Great White Shark Tracked Off Jersey Shore

Researchers tagged "Mary Lee" several years ago.

New Jersey, meet Mary Lee. She’s big and toothy…

Source: @MaryLeeShark on Twitter

Source: @MaryLeeShark on Twitter

…and she’s hanging out off the Wildwood coast.

NBC 10 reports:

Researchers spotted the famous great white shark Mary Lee as she made her way to the Jersey Shore, just ten miles off the Wildwood coast and Cape May Thursday morning.

Nonprofit group OCEARCH spotted the 3,456-pound and 16-foot-long shark around 6:12 a.m., using a tracking device they attached to Mary Lee, alerting researchers every time her fin surfaces above the water.

While experts don’t know the exact cause of what’s keeping Mary Lee in the area, they believe it may be related to food.
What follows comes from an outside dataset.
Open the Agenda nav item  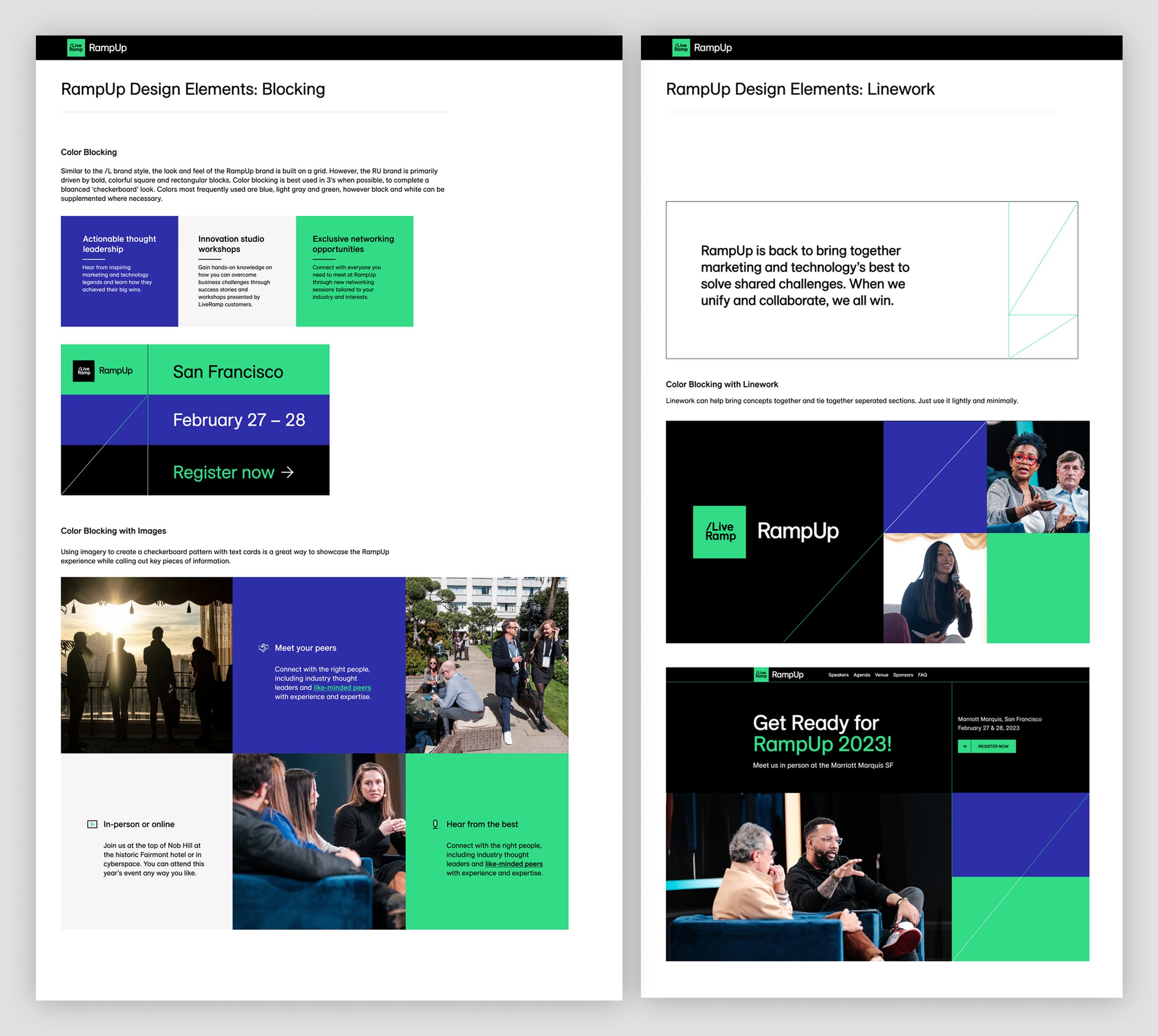coord(862,675)
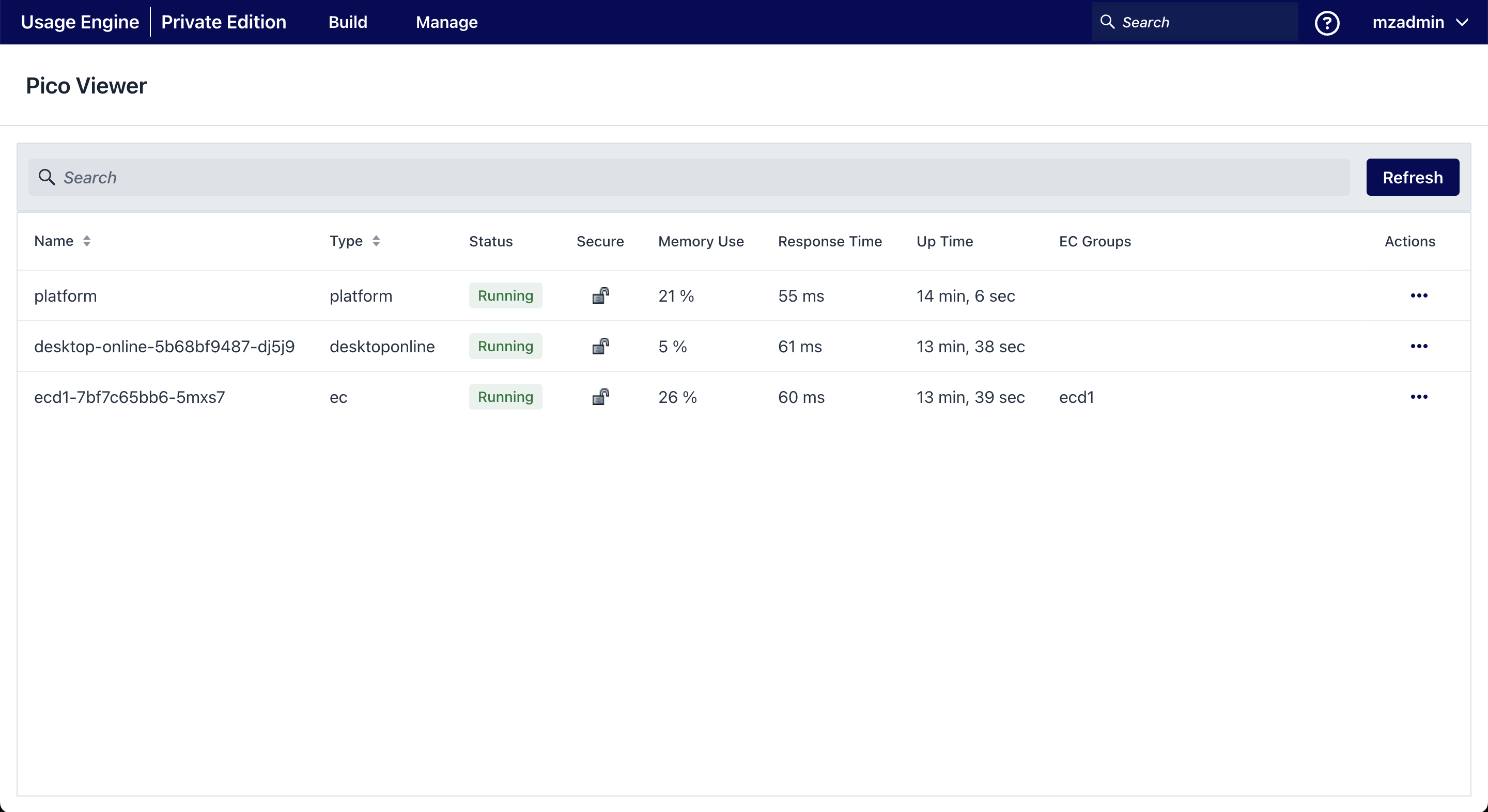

National Geographic talks to George Burgess, who does shark research for the Florida Museum of Natural History:

The shark biologist can’t say for sure what Mary Lee was doing when she was nosing around Maryland and Virginia. But Burgess added that great whites on the U.S. East Coast do show some seasonality to their movements.

“The sharks are snowbirds, and they come down to northeast Florida in the wintertime,” he said. “We think the timing is probably tied to the arrival of right whales off of Florida,” as the whales gather in this area to give birth.

“No doubt the white [sharks] are following those groups looking for the old and the young and the stragglers, and will take advantage of any that don’t make it,” Burgess said.

Whatever you do, New Jersey beachgoers, try not to look too appetizing.